An efficient shoot regeneration from in vitro leaf sections of Pyrus communis Bartlett, P. pyrifolia Shenbuzhi, P. bretschneideri Zaosu and P. ussuriensis Manyuanxiang was successfully developed for use in future transgenic studies. On the basis of regeneration frequency and average shoot numbers, optimal shoot regeneration was obtained on leaf sections of P. communis Bartlett when cultured on Murashige and Skoog complete medium containing 6.0 mg/l BA (6-benzyladenine) and 0.1 mg/l NAA (α-naphthaleneacetic acid), while Quoirin and Lepoivre complete medium supplemented with 1.0 mg/l TDZ [thidiazuron (N-phenyl-N1-1,2,3-thiadiazol-5-ylurea)] and 0.1 mg/l NAA was found best for P. pyrifolia Shenbuzhi, and Nitsch and Nitsch complete medium containing 3.0 mg/l TDZ and 0.1 mg/l NAA or 0.2 mg/l IAA was suitable for P. bretschneideri Zaosu or P. ussuriensis Manyuanxiang, respectively.
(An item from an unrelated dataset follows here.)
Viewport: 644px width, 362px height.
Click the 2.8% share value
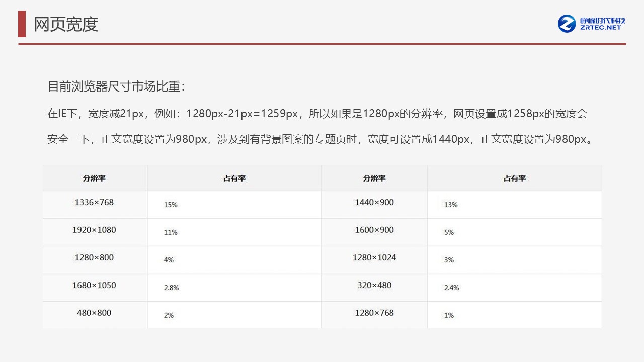pyautogui.click(x=172, y=288)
After cutting the leaves into three sections perpendicular to the midrib and culturing under the equivalent conditions, regeneration occurred more frequently on basal sections than middle sections, and no shoots formed on apical sections. A ratio of NH4+-N/NO3--N of 1:2∼1:7 was found beneficial for shoot regeneration. 75.0-87.5% of proliferating shoots formed roots after 4 weeks of transfer to 1/4 strength of Murashige and Skoog complete medium supplemented with 2.5 mg/l IBA (indole-3-butryric acid) and 30.0 g/l sucrose. Regenerated plants were successfully established under greenhouse conditions.